[Stored records]
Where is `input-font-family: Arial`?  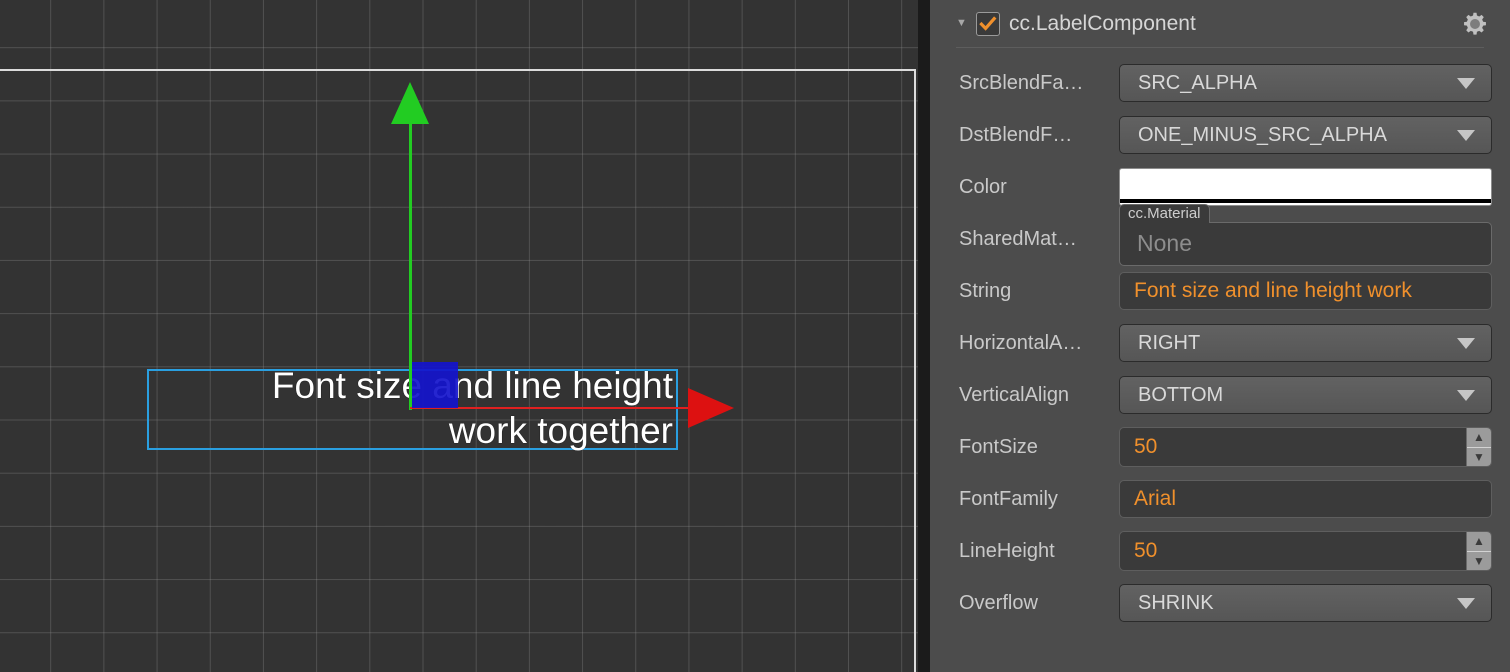
input-font-family: Arial is located at coordinates (1306, 499).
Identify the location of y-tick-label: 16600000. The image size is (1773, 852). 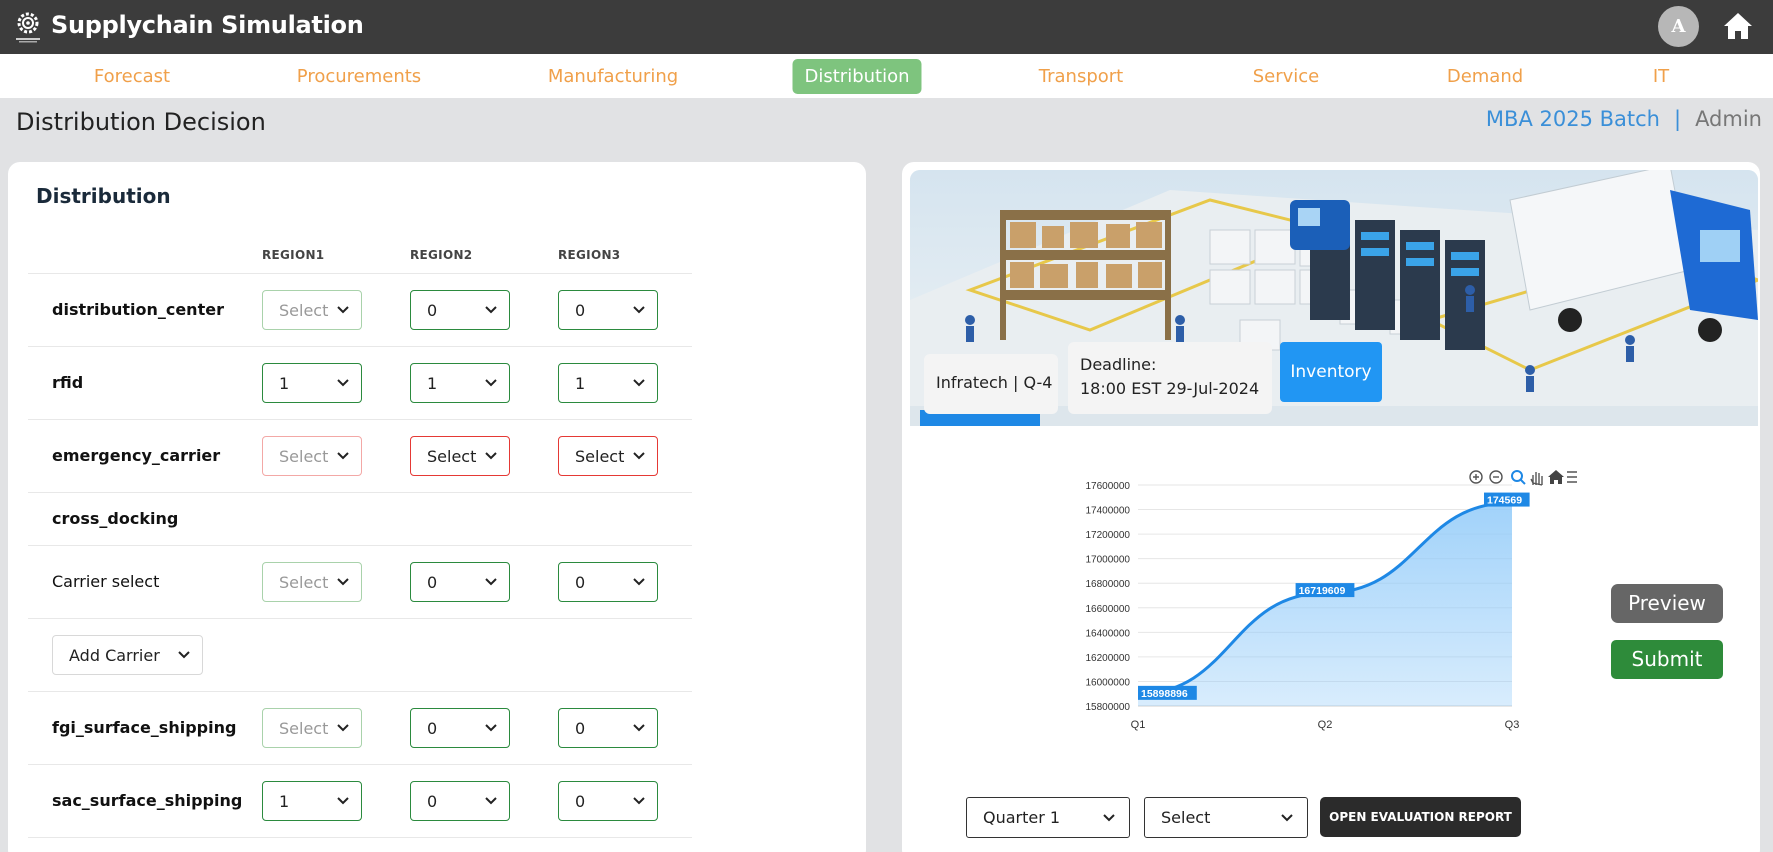
(1108, 610).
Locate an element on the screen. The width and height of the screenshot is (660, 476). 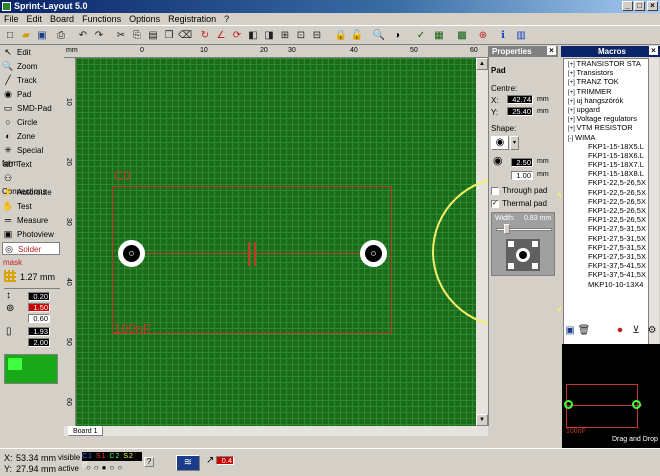
drill-icon: ⊕ is located at coordinates (483, 36).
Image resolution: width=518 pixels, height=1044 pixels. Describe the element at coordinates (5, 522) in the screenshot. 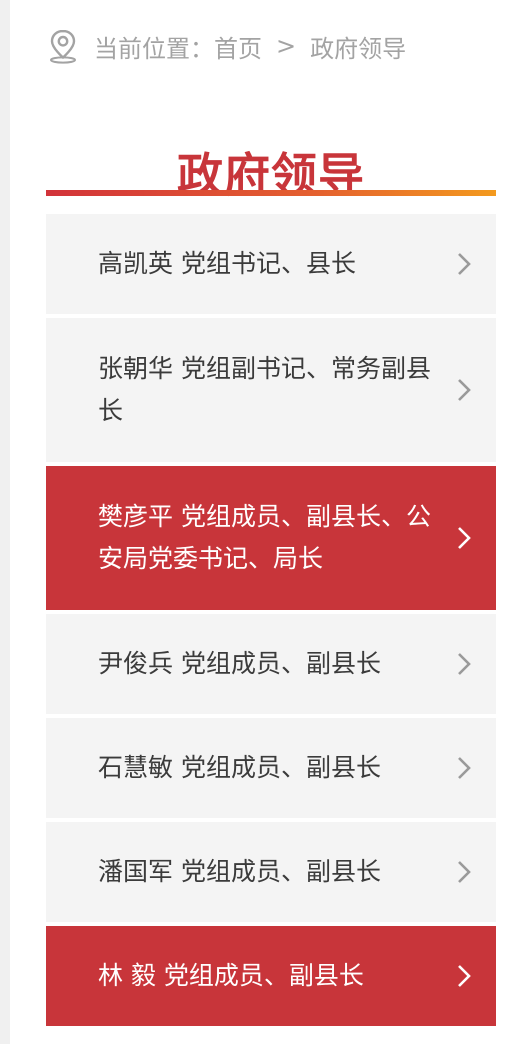

I see `left-rail` at that location.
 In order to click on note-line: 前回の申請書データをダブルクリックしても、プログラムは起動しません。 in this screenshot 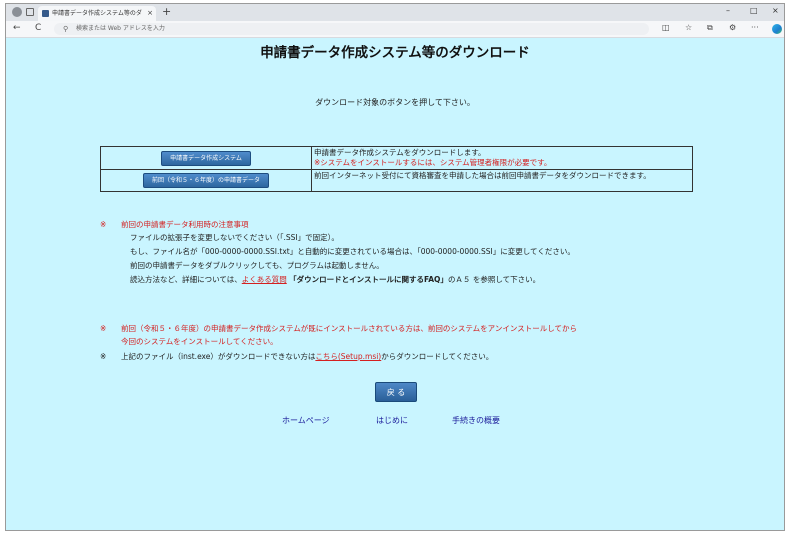, I will do `click(257, 266)`.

## [Instructions to follow]
Copy out the material word for word, from its first line through the line containing "at that location.", with both ends included. Leave the pictures out.

## [Task solution]
Where is `input-font-family: Arial`?  
input-font-family: Arial is located at coordinates (1306, 499).
Identify the location of y-tick-label: 16600000. The image size is (1773, 852). 
(1108, 610).
Locate an element on the screen. The width and height of the screenshot is (660, 476). 
drill-icon: ⊕ is located at coordinates (483, 36).
Image resolution: width=518 pixels, height=1044 pixels. Describe the element at coordinates (5, 522) in the screenshot. 

I see `left-rail` at that location.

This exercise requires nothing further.